Quality of Service (QoS) was designed to manage bandwidth usage, which implicitly assumes that applications compete for that (limited) resource. Is that really, ever a concern for ANY applications these days?

It also assumes that the QoS protocols and Internet Protocol options are implemented on both client and server ends, and recognized and honored on each network element in between (e.g., all switches, routers, proxies, and NATs). Is that ever true on anything other than, maybe, between two hosts on the same subnet, or on a highly-managed enterprise network?

And finally, has anyone ever used the QoS APIs AND identified an actual benefit? In other words, did it ever "save the day", and avert a problem that would surely have happened otherwise?

thanks, bob

Was it helpful?

Solution

Clearly, the answer is no, the Winsock QoS API's are not useful. It is not that QoS itself is useless, just that socket-level QoS need not be set by application developers.

Some devices, like SIP-based phones, set the ToS bits (Differentiated Services Code Points) in the Internet Protocol headers in outgoing packets, to provide class-based QoS to aggregates of traffic. Most often, however, traffic classification is done by routers, which set the DSCP after classifying by (layer 3, TCP or UDP) port number, among other things. Hence, QoS is mostly the concern of network managers, not application developers.

For more information on where Differentiated Services are appropriate, see IETF RFC 4594 "Guidelines for DiffServ Service Classes".

OTHER TIPS

Skype for Business marks its two different classes of traffic with two different DSCP values:

  • Audio: EF (Expedited Forwarding, DSCP 46)
  • Video: AF41 (Assuring Forwarding, DSCP 34)

And, at one point, both Steam and Blizzard marked their bulk download traffic with a DSCP.

It's a useful thing that nobody does because nobody honors it, and nobody honors it because nobody does it. The only way to combat that is education.

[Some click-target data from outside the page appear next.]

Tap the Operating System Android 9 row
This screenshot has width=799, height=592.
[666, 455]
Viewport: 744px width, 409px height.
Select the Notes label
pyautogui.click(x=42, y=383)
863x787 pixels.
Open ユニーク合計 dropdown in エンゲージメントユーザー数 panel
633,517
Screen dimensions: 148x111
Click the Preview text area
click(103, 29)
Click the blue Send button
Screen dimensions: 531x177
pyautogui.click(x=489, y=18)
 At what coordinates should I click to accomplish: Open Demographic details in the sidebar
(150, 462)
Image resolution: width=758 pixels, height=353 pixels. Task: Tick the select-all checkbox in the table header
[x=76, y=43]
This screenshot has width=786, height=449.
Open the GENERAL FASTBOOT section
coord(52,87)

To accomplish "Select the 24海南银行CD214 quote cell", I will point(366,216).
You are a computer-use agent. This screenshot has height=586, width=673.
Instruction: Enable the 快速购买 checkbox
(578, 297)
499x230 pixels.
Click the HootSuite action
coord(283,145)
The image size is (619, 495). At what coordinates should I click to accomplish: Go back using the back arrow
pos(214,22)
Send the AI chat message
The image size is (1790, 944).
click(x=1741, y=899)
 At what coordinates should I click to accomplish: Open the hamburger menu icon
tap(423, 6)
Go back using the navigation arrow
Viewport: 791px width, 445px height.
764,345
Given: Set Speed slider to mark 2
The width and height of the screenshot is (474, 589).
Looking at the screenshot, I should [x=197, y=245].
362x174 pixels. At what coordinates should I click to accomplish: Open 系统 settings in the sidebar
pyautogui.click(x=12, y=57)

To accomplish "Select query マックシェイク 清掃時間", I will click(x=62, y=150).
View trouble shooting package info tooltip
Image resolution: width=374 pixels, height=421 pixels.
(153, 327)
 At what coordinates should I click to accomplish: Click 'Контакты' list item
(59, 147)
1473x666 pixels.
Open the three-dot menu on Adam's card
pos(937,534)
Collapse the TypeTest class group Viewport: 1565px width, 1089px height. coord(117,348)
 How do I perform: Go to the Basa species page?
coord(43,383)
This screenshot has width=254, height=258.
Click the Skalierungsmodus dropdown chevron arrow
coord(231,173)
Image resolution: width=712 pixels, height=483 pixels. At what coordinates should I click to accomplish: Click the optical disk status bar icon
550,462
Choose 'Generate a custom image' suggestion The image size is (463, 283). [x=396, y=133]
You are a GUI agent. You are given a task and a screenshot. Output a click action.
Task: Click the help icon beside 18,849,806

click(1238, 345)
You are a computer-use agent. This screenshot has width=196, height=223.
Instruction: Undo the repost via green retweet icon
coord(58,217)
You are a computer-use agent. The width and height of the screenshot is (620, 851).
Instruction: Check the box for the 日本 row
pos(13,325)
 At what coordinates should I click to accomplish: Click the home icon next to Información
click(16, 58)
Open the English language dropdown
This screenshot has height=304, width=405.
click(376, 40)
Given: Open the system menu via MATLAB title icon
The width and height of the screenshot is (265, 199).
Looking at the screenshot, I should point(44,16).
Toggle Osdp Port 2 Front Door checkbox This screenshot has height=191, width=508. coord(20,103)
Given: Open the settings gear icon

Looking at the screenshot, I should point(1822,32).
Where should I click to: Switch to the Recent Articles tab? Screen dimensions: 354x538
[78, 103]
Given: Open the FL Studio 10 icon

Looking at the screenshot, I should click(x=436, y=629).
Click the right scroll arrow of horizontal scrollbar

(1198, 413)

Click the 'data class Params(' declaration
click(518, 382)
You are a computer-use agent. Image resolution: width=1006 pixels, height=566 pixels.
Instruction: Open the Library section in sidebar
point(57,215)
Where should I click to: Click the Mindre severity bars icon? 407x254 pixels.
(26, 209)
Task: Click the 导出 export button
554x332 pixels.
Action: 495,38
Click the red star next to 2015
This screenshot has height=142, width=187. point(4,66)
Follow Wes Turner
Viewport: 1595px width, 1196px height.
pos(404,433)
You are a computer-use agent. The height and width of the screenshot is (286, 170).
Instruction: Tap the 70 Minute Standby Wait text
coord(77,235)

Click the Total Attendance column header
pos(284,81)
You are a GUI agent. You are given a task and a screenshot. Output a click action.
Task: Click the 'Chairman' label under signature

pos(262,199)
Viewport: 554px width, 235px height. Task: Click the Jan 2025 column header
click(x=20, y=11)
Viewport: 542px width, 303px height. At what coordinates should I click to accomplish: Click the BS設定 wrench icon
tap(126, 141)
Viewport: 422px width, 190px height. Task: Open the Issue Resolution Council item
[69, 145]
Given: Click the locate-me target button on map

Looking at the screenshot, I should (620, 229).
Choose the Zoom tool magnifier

Also note that by default after Windows 2000 you cannot manually set the IP_TOS header value unless you're an administrator. Allowing non-admin programs to set their own QoS would violate QoS policies.

On Windows 2000-based, Windows XP-based, or Windows Server 2003-based host devices, the Generic Quality of Service (GQOS) implementation determines the DSCP marking. A Winsock GQOS program triggers the RSVP service provider to submit policy and resource checks to determine the policy control and the availability of resources along a network data path. If the intended resource usage is approved, the QOS Packet Scheduler service marks the DSCP prioritization in the IP packet headers. The IP_TOS option with the setsockopt function would bypass Windows 2000, Windows XP, or Windows Server 2003 QOS policy control, and thus is disabled by default on these versions of Windows.

Microsoft recommends that you implement GQOS in your Winsock programs to take advantage of the Windows 2000, Windows XP, and Windows Server 2003 GQOS capabilities.

That's why the Generic QoS api was created; request a QoS and you will get it if approved.